L'attaque par mer ayant été écrasée, Ramsès III se tourna alors vers ce qui restait de la force d'invasion sur terre. Il utilisa les mêmes tactiques que précédemment et les Peuples de la mer furent finalement vaincus au large de la ville de XoÏs en 1178 avant J.-C.. Les archives égyptiennes décrivent une fois de plus une victoire glorieuse au cours de laquelle de nombreux Peuples de la mer furent tués et d'autres capturés et incorporés dans l'armée et la marine égyptiennes ou vendus comme esclaves.
Bien que Ramsès III ait sauvé l'Égypte de la conquête, la guerre coûtA si cher qu'elle épuisa le Trésor royal et les constructeurs de tombes du village de Set Maat (l'actuel Deir el-Medina) ne purent pas être payés. Cette situation donna lieu à la première grève du travail de l'histoire : les ouvriers quittèrent le travail et refusèrent d'y retourner tant qu'ils ne seraient pas entièrement indemnisés.
Après leur défaite face à Ramsès III, les Peuples de la mer disparurent de l'histoire, les survivants de la bataille étant peut-être assimilés à la culture égyptienne. Aucun document n'indique d'où ils venaient et il n'existe aucun récit d'eux après 1178 avant J.-C. mais, pendant près de cent ans, ils furent les pilleurs de mer les plus redoutés de la région méditerranéenne et un défi constant à la puissance et à la prospérité de l'Égypte.
Le mystère persiste
Comme nous l'avons vu plus haut, il n'y a pas d'accord sur l'identité des Peuples de la mer, même si l'on trouve de nombreux chercheurs et prétendus chercheurs qui défendent avec ardeur leurs revendications. Les inscriptions égyptiennes dont il est question ici fournissent presque tout ce qu'il y a à savoir sur ce peuple en dehors des références dans les lettres des Hittites et des Assyriens qui n'apportent pas plus de lumière sur le sujet. La possibilité qu'ils aient été des amis, voire des alliés de l'Egypte est suggérée par leur présence dans l'armée de Ramsès le Grand et le sentiment de surprise exprimé lors des invasions. L'historien Marc van de Mieroop écrit :
Mérenptah et Ramsès III présentent tous deux [les attaques] comme des événements soudains, imprévus et impliquant un nombre massif de personnes. Les reliefs de Ramsès III montrent même des charrettes chargées de femmes, d'enfants et d'articles ménagers, comme s'il s'agissait d'un mouvement de population. Son récit de l'apparition des Peuples de la Mer au nord de la Méditerranée orientale suggère qu'elle était inattendue, très soudaine et très destructrice. Mais Mérenptah avait signalé des événements du même type trente ans auparavant.
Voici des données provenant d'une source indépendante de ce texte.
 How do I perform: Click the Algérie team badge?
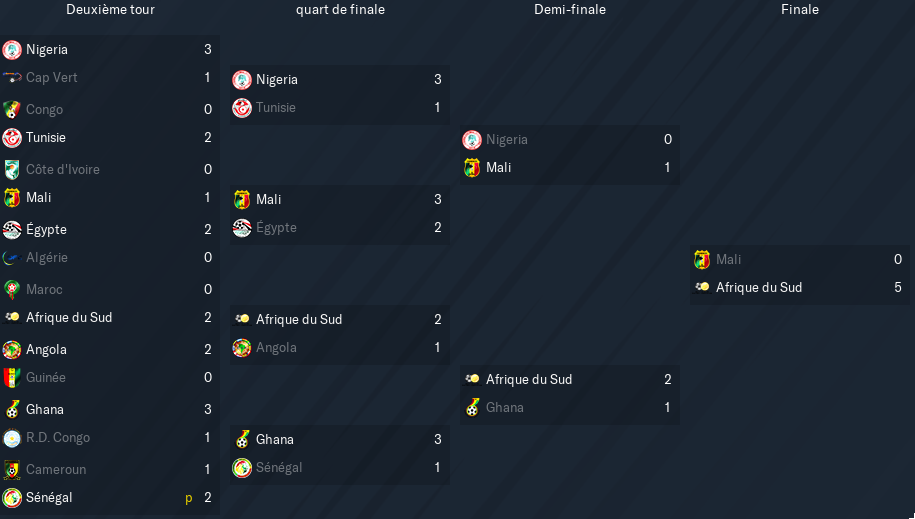click(x=12, y=257)
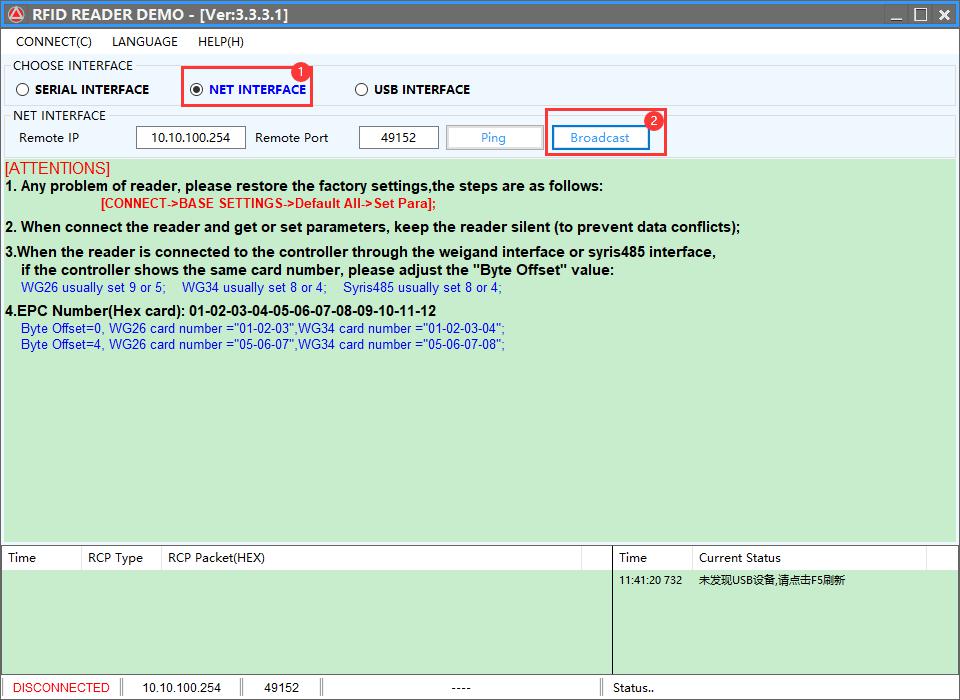This screenshot has height=700, width=960.
Task: Open the CONNECT(C) menu
Action: (x=53, y=42)
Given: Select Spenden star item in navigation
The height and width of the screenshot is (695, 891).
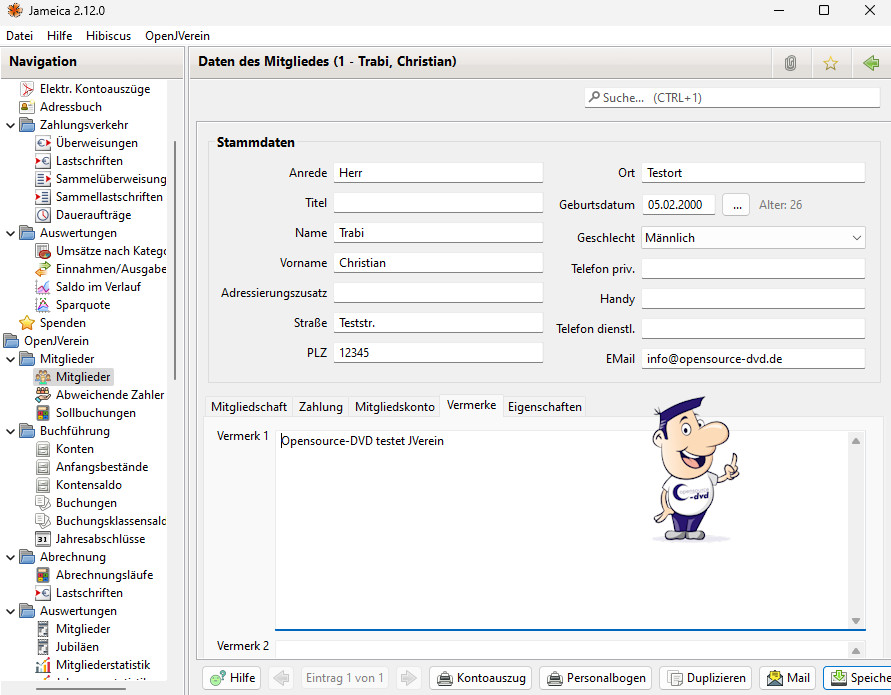Looking at the screenshot, I should click(62, 323).
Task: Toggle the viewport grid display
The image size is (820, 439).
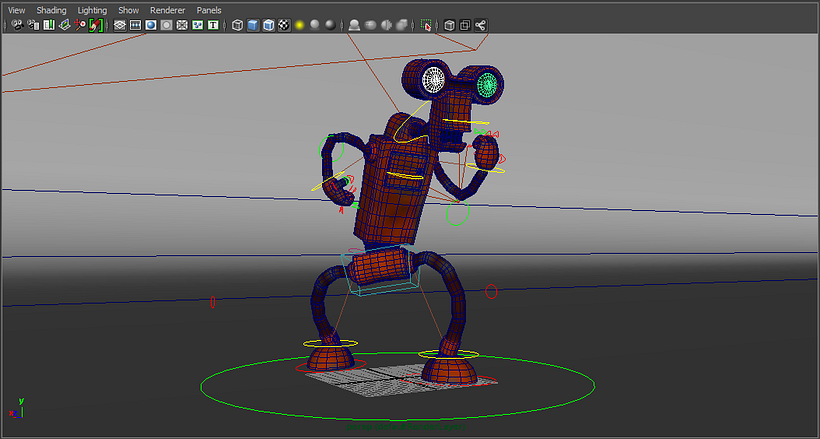Action: 120,25
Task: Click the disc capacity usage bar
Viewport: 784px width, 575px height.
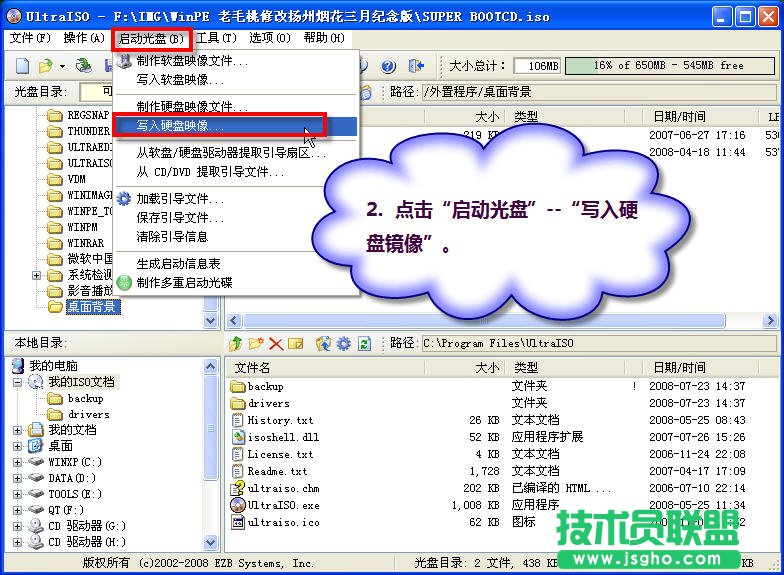Action: coord(667,65)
Les noms des membres des Peuples de la Mer n'étaient pas non plus nouveaux dans les archives égyptiennes. Plusieurs d'entre eux étaient apparus des décennies plus tôt. (251-252)
Les Peuples de la Mer sont également mentionnés dans la littérature égyptienne - notamment dans le Conte de Wenamon - où ils apparaissent comme des figures familières du paysage méditerranéen. La raison pour laquelle ces peuples se sont soulevés si régulièrement contre l'Égypte - si tant est qu'ils l'aient fait - continue de mystifier les historiens et les chercheurs. Des historiens tels que Marc van de Mieroop estiment que la question de l'identité des Peuples de la Mer ne sera jamais connue et qu'il n'est plus utile d'essayer de la découvrir. Il écrit : "On peut se demander pourquoi les Peuples de la Mer ont suscité tant de passion" et déclare : "La raison pour laquelle ils figurent encore dans tous les manuels d'histoire du monde reste à expliquer" (259). L'explication est pourtant simple : l'identité réelle des Peuples de la Mer reste un mystère et les êtres humains ont toujours été attirés par le mystère - et le seront toujours.